Fundamental analysis: Wheat futures held up relatively well in the face of heavy spillover pressure from soybeans and losses in the corn market again today. Helping to limit selling interest was a reminder of solid export demand for U.S. wheat. Weekly wheat export sales of 661,400 MT topped expectations with China as the lead buyer.
But ample global wheat supplies means the wheat market lacks the fundamentals to rally on its own, so the market will likely continue to follow corn lower until it shows signs of bottoming. Adding pressure for the HRS market is the favorable condition of the crop and the forecast for needed rain.
Technical analysis: September SRW wheat extended the recent slide and hit yet another contract low today. Former support at $6.50 is now resistance. Looking to the weekly continuation chart, the next level of support stands at the June 2012 low of $6.07 1/2.
Hedgers: 50% of 2013-crop is sold in the cash market. 100% sold on of 2012-crop.
Cash-only marketers: 25% of 2013-crop sale is sold. 100% sold on 2012-crop.
Price action: Cotton futures ended high-range with slight gains of 3 to 16 points in all but the March contract, which ended 5 cents lower. This was generally a high-range close.
Fundamental analysis: Both buying and selling interest were limited in the cotton market today, though weakness in the U.S. dollar index gave bulls a slight advantage heading into the close. Weekly cotton export sales of 33,900 RB were light and down 33% from week ago, but paired with net sales of 96,200 RB for 2013-14, the overall tally was not all that grim (though neither was it "good"). China was the lead buyer, closely followed by Turkey.
Spillover from heavy selling in the soybean market also limited buying interest.
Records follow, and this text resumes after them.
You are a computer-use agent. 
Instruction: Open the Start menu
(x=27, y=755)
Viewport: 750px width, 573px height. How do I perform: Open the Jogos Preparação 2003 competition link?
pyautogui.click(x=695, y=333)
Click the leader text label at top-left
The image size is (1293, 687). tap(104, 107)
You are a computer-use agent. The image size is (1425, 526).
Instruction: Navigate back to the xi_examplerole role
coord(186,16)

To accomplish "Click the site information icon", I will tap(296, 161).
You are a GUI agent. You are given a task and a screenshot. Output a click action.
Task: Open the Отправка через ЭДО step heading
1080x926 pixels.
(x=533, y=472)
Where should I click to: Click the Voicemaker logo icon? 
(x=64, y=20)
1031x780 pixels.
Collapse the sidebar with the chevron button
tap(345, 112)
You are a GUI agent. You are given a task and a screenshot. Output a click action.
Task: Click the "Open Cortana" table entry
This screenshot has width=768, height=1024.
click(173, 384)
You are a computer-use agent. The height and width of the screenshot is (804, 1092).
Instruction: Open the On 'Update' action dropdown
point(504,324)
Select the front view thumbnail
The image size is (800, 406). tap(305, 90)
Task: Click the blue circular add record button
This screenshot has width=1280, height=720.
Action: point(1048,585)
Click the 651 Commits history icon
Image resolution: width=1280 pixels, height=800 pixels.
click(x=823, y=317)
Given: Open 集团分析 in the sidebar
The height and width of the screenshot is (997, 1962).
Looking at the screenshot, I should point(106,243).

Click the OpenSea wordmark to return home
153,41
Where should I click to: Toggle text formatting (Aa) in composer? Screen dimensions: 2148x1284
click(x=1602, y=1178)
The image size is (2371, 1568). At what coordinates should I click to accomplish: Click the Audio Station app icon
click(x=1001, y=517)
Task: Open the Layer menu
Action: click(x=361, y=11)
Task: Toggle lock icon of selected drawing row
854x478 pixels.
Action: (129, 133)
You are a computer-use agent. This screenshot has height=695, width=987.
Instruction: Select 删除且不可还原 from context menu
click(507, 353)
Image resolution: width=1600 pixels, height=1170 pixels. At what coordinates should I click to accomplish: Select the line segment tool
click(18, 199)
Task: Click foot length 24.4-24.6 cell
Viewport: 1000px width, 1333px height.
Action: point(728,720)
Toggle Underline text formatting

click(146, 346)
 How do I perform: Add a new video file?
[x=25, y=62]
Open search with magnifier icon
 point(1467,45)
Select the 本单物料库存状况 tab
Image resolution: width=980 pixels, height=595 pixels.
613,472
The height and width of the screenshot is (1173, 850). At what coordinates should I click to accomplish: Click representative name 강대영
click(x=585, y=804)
Technical analysis: December cotton futures are making their way back toward the upper half of the market's wide choppy range that has bound action since March. The July high of 87.11 cents is initial resistance, followed by much tougher resistance at the June high of 89.56 cents. Support is layered from the July low of 83.58 cents to the June low of 81.72 cents.
Hedgers: 50% of expected 2013-crop production is hedged in December cotton futures at 83.87 cents. 50% of expected 2013-crop production is also sold via cash forward contract for harvest delivery. 100% sold on old-crop in the cash market.
Cash-only marketers: 85% sold on old-crop. 50% of expected 2013-crop production is sold via cash forward contract for harvest delivery.